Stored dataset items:
----------------

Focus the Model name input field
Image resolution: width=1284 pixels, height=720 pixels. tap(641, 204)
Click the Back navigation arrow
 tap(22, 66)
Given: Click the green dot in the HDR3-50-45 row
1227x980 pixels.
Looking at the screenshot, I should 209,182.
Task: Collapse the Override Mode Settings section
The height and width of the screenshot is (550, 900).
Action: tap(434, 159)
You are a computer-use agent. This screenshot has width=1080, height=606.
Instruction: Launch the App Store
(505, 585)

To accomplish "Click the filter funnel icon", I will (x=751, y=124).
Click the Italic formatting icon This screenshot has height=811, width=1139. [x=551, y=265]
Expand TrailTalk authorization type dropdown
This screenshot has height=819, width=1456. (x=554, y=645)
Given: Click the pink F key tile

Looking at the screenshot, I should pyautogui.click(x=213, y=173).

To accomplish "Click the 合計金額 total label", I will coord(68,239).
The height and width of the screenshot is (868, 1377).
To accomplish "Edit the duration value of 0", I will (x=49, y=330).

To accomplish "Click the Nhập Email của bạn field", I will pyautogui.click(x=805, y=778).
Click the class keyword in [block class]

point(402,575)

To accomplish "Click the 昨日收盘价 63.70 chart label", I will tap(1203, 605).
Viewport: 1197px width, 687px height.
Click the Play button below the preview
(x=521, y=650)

----------------

TRY IT =>
Precisely the line with "Viewport: 1197px width, 687px height." and the lines after it, up to the last line of the entries above, are to be reproduced, and nothing more.

EXERCISE RESPONSE =>
Viewport: 1197px width, 687px height.
Click the Play button below the preview
(x=521, y=650)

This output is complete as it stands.